Environment merging uses TOML metadata (IsDefined) so explicitly setting a boolean to false in an env block correctly overrides a base-level true — zero values are not silently skipped.

3. Multi-tenant schema loop ([schemas])

For multi-tenant setups, a [schemas] block with a SQL query discovers schema names at runtime. plan and apply iterate over all discovered schemas automatically:

host = "localhost"
db = "myapp"
user = "postgres"
file = "tenant.sql"

[schemas]
query = "SELECT schema_name FROM information_schema.schemata WHERE schema_name LIKE 'tenant_%'"
pgschema plan    # plans for each tenant schema
pgschema apply   # applies to each tenant schema

The discovery query runs inside a read-only transaction to prevent accidental data modification (CREATE/DROP/INSERT are rejected by Postgres).

4. Precedence

CLI flags always win: CLI flags > env vars > config env block > config base > defaults.

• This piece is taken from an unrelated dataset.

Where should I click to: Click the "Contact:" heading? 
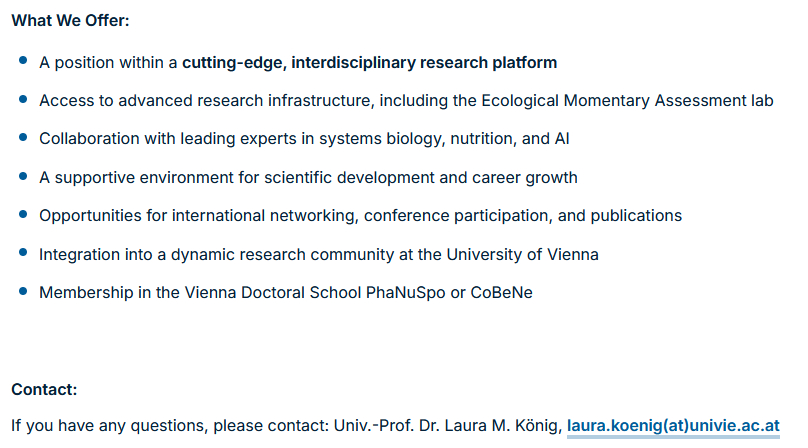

Config values are applied in PreRunE hooks before env var resolution, so existing PGHOST/PGPORT/etc. behavior is preserved. A flag is only populated from config if cmd.Flags().Changed(flag) returns false.

Global flags added

Flag Default Description
--config pgschema.toml Path to config file
--env (none) Named environment to use
  • Explicit --config to a missing file → exit with error.
  • Default pgschema.toml missing → silently proceed (backward compatible).
  • --env without a config file → exit with error.

Files changed

Code

File Change
cmd/config/config.go New: TOML parsing, env merging via IsDefined, DiscoverSchemas (read-only tx, URL-encoded DSN), Get()/SetResolved() singleton
cmd/config/config_test.go New: unit tests for config loading, env overrides, booleans, schemas section, edge cases
cmd/config_integration_test.go New: integration tests including read-only enforcement on schema discovery
cmd/root.go --config / --env global flags, loadConfig() in PersistentPreRun
cmd/plan/plan.go applyConfigToPlan() PreRunE, runPlanMultiSchema() using top-level Plan for combined output, removed MarkFlagRequired("file"), unified processOutput()
cmd/plan/output_test.go Adjusted (whitespace + final newline; TestDeriveSchemaOutputTarget removed since per-schema-file logic was dropped in favor of single combined output)
cmd/apply/apply.go applyConfigToApply() PreRunE, runApplyMultiSchema(), applyPlanFile() iterating over Plan.Schemas in sorted order with auto-detection of single vs multi-schema plan files
cmd/apply/apply_test.go New TestRunApply_PlanFlagSkipsMultiSchema ensures --plan short-circuits the multi-schema path even when [schemas] is configured
cmd/apply/apply_integration_test.go Updated call sites: GeneratePlanGenerateSchemaPlan; plan files now go through Plan.AddSchema("public", ...) and are read back via Schemas["public"]
cmd/dump/dump.go applyConfigToDump() PreRunE
cmd/{ignore,migrate}_integration_test.go, cmd/plan/external_db_integration_test.go Updated to call GenerateSchemaPlan and wrap with plan.NewPlan().AddSchema(...) for output
internal/plan/plan.go Slimmed down (~1100 lines removed). Plan is now a top-level container: { version, pgschema_version, created_at, schemas: map[string]*SchemaPlan }. Adds NewPlan(), AddSchema(), SortedSchemaNames(), SummaryString(), multi-schema-aware HumanColored() / ToSQL() (single-schema renders without header), and FromJSON() for the new shape
internal/plan/schema_plan.go New file (~1120 lines): SchemaPlan type holds the per-schema Groups, SourceFingerprint, SourceDiffs, plus all the previous Plan rendering logic (HumanColored, ToSQL, calculateSummaryFromSteps, table/view/materialized-view detail writers, helpers). All extracted verbatim from the old plan.go.
internal/plan/schema_plan_test.go New: covers SchemaPlan summary/no-changes, JSON round-trip across testdata/diff/migrate/v* (now via top-level Plan), debug JSON round-trip with SourceDiffs, single-schema header omission
internal/plan/plan_test.go Rewritten for the new top-level Plan API: AddSchema, SortedSchemaNames, ToJSON/FromJSON round-trip with schemas key, SchemaEntry_ExcludesTopLevelFields, HumanColored_MultiSchema, ToSQL_MultiSchema, SummaryString, CreatedAt_UsesTestTime

Test data — regenerated in this revision

All ~180 testdata/diff/**/plan.json golden files were regenerated to match the new top-level JSON shape. The change is purely structural — no SQL, fingerprints, operations, paths, or step ordering were modified.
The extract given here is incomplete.